Jak podaje Radio Szczecin Komisja Wyborcza zakwestionowała prawie 10 tysięcy podpisów osób popierających ogłoszenie referendum. To duży cios dla inicjatorów referendum. Ostateczna decyzja ma jednak zapaść dopiero za tydzień.

Jacek Kantor komentuje

Poprosiliśmy o komentarz Jacka Kantora ze Stowarzyszenia Szczecinianie dla Siebie, który stwierdził, że sprawa nie jest jeszcze przegrana, ponieważ stowarzyszenie ma w planach złożenie odwołania od decyzji do sądu. W przypadku niepowodzenia, stowarzyszenie chce ponownie zebrać podpisy szczecinian, ale w sposób bardziej skrupulatny np. zadając pytania dotyczące miejsca zameldowania i jego formy.

Niejednoznaczna ustawa

Ustawa z dnia 15 września 2000 o referendum lokalnym podaje, że osoba, która podpisuje się pod wnioskiem lub która bierze udział w referendum musi m.in. stale zamieszkiwać dany obszar, czyli w tym przypadku Szczecin. I właśnie tutaj, według Jacka Kantora, pojawił się problem, zależny od interpretacji prawa. Sporo ludzi, którzy podpisali się pod wnioskiem, są zameldowani poza Szczecinem np. w Kobylance, Mierzynie czy w Policach, ale na co dzień pracują przecież w naszym mieście i doświadczają uciążliwości związanych ze strefą płatnego parkowania. Problemem okazał się również brak numerów domów i mieszkań podpisujących się oraz błędy w PESEL. Jacek Kantor stwierdził jednak, że komisja nie zakwestionowała prawdziwości żadnego z podpisów.

Krzystek pokaże honor?

Według Jacka Kantora, prezydent Krzystek w tej sytuacji powinien zachować się honorowo i sam ogłosić referendum w tej sprawie, do czego jako prezydent ma prawo.

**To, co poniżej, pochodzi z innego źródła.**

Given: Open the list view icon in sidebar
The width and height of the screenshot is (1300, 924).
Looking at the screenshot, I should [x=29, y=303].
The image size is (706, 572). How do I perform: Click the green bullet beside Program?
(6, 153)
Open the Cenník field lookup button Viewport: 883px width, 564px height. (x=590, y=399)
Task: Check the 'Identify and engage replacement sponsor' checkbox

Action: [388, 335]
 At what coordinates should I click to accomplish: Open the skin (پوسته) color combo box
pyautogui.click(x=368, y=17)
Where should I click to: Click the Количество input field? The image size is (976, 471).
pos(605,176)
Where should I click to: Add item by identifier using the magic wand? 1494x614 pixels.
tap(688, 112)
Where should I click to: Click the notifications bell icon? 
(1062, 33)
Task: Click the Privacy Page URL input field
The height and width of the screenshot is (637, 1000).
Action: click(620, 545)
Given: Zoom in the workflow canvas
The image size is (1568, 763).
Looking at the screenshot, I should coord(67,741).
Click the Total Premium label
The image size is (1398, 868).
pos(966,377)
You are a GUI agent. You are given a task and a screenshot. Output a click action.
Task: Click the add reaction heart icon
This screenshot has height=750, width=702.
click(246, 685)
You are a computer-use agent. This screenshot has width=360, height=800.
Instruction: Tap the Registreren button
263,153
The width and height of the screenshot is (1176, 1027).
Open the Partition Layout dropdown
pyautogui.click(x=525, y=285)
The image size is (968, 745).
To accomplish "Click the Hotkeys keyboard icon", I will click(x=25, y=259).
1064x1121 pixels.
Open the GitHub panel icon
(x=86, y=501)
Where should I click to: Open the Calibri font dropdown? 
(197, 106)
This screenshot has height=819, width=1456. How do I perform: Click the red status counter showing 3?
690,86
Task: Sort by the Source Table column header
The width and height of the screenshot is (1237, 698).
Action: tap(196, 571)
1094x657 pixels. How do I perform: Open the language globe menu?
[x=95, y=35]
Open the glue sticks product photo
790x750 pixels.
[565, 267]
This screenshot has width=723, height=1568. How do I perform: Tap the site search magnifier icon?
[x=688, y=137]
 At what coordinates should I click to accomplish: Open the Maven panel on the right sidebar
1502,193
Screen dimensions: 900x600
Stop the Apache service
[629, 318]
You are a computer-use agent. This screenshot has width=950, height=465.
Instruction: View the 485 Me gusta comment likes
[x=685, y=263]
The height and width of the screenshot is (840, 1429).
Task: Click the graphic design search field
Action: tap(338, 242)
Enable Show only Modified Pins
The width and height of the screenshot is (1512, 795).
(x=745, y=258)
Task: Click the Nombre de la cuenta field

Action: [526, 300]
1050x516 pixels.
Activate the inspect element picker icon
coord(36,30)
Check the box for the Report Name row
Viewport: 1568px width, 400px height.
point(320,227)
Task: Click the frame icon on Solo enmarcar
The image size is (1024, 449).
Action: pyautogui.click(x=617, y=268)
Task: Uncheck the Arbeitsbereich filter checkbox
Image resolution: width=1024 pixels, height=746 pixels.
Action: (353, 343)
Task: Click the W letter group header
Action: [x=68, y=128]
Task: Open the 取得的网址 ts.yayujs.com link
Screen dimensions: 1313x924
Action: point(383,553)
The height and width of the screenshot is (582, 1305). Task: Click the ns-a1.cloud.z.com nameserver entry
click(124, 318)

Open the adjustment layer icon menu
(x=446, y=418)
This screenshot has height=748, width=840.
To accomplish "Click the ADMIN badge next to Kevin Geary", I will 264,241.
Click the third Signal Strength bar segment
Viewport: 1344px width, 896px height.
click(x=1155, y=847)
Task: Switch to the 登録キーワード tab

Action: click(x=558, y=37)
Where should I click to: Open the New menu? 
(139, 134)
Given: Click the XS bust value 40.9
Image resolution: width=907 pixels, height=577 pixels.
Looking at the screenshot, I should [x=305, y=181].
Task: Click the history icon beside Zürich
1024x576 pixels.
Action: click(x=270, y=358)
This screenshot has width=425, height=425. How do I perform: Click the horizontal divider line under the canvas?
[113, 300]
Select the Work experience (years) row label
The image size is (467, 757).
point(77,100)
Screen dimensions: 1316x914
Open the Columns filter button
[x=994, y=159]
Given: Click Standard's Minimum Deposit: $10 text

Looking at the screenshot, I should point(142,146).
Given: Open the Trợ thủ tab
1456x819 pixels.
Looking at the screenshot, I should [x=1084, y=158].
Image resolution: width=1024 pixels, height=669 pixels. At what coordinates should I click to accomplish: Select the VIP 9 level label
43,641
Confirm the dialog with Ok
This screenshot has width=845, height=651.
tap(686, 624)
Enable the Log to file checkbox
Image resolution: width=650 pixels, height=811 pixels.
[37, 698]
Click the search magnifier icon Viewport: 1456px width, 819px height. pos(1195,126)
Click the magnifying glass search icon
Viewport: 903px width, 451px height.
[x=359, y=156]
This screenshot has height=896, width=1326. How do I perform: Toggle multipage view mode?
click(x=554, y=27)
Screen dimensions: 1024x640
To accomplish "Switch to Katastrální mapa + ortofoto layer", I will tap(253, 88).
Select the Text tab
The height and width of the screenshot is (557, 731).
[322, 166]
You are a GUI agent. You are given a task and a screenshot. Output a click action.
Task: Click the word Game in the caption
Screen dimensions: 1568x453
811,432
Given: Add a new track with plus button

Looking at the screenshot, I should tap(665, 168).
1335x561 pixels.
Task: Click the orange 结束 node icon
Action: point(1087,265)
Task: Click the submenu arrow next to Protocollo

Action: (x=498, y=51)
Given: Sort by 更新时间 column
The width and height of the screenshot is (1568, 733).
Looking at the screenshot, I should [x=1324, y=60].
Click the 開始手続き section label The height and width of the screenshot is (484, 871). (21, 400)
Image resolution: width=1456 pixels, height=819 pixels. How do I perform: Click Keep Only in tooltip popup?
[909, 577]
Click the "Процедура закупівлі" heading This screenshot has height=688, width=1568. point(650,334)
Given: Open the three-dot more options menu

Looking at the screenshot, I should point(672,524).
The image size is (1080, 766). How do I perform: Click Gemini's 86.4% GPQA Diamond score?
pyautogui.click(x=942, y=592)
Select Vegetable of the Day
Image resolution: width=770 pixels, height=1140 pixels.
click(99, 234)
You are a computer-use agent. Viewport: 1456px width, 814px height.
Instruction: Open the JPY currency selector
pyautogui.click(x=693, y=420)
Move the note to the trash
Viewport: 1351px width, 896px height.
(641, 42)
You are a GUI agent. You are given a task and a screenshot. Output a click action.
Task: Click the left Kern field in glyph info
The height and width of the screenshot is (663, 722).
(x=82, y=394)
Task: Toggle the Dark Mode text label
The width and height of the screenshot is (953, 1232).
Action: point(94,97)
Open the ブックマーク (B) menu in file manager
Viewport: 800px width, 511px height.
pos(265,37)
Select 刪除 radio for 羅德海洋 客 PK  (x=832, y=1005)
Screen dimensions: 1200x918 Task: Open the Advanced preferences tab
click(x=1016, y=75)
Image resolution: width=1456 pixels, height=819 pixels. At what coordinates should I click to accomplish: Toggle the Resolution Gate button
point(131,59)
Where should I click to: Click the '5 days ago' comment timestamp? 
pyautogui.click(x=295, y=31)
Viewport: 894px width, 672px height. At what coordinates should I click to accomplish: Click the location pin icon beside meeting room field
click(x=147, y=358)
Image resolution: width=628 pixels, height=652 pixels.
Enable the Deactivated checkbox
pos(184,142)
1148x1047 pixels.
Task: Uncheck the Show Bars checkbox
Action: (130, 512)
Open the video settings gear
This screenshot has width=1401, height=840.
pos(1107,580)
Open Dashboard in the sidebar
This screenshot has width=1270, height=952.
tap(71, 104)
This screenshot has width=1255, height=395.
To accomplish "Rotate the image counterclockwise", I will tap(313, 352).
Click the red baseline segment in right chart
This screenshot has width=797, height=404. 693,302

KOMENTARZ: Strefa płatnego parkowania budzi ogromne emocje wśród mieszkańców Szczecina. Nie dość, że benzyna i ubezpieczenie OC szybko drożeją, to jeszcze trzeba płacić spore sumy za parkowanie w centrum. W innych miastach zrezygnowano ze strefy pokazując w ten sposób swoją otwartość na mieszkańców i turystów. Czy Szczecin, który lansuje się jako miasto otwarte, nie powinien raczej zrezygnować z tego kontrowersyjnego pomysłu? Faktem pozostaje jednak, że stowarzyszenie działając pod presją czasu zaniedbała ważne szczegóły. Po raz kolejny potwierdza się prawdziwość powiedzenia, że pośpiech to zły doradca. Może również zastanawiać drobiazgowość komisji. Skoro żadne z podpisów nie zostało sfałszowane, dlaczego nie można wyjść na przeciw oczekiwaniom obywateli. Zwłaszcza, że ustawa wydaje się nie być do końca precyzyjna.